Exercise -
Retype, word for word, every line starting at the line with "Task: Close the installer with red button" and ending with the final line of the entries; skip the pictures.

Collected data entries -
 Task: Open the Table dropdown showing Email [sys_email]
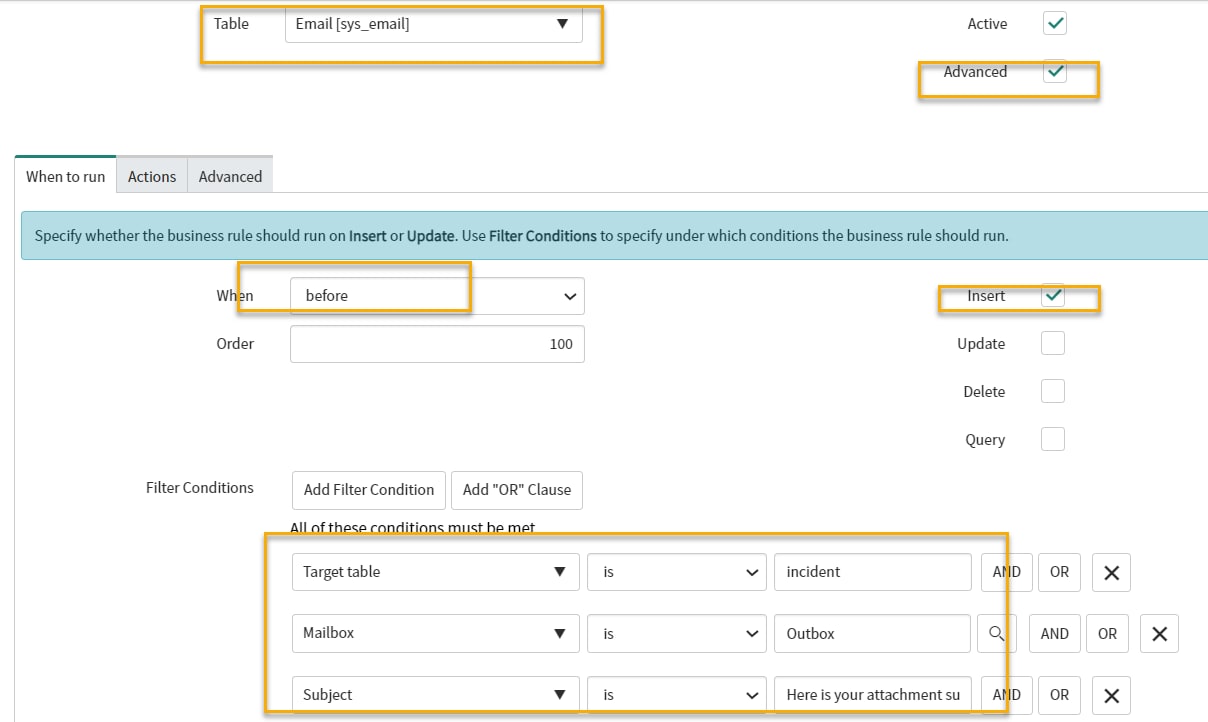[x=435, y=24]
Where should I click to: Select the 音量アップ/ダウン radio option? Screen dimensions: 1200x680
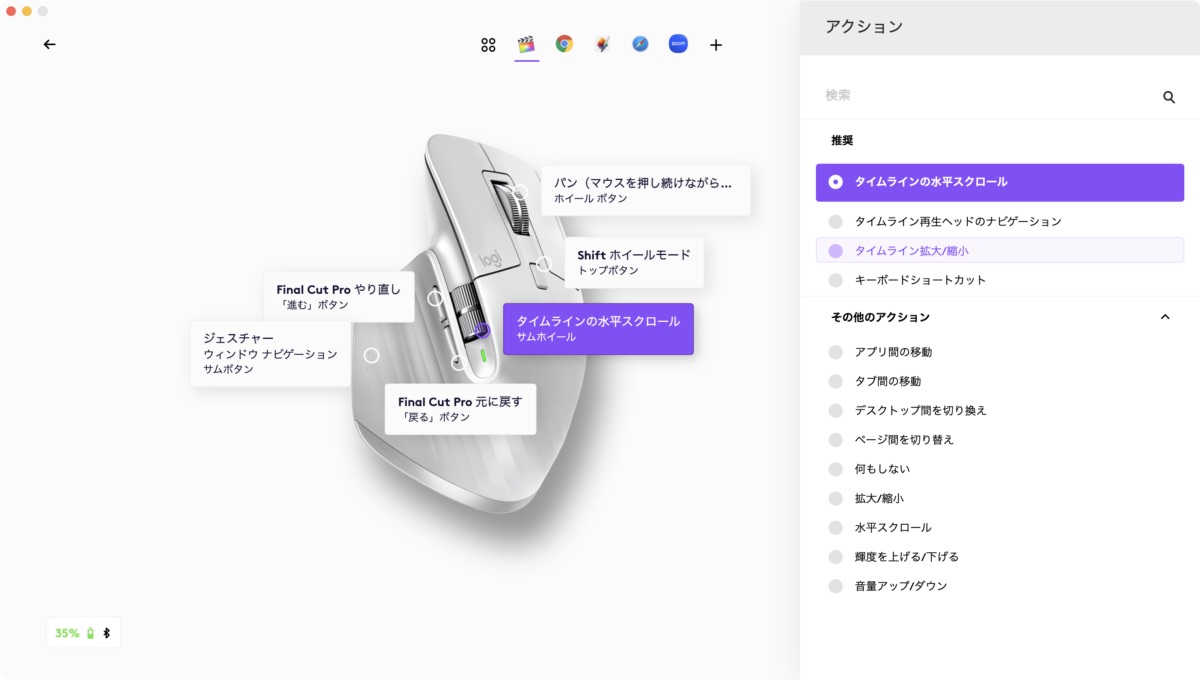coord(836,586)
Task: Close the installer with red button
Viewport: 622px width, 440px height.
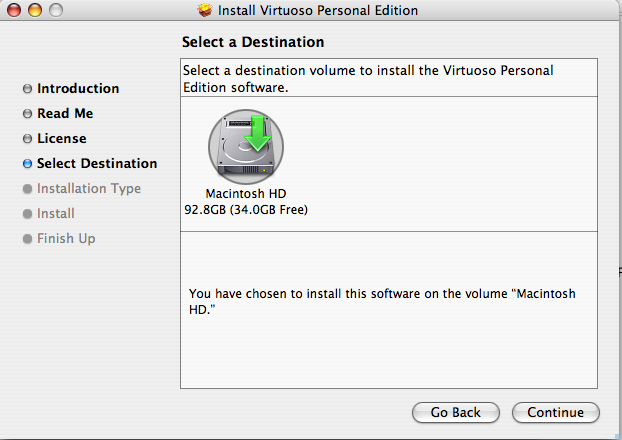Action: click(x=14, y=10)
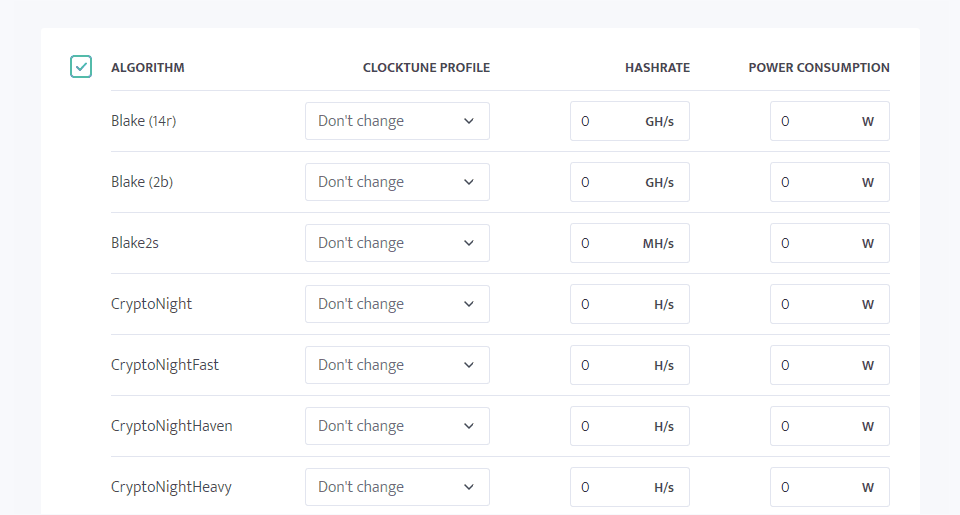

Answer for this exercise -
Task: Close the installer with red button
Viewport: 622px width, 440px height.
Action: click(x=14, y=10)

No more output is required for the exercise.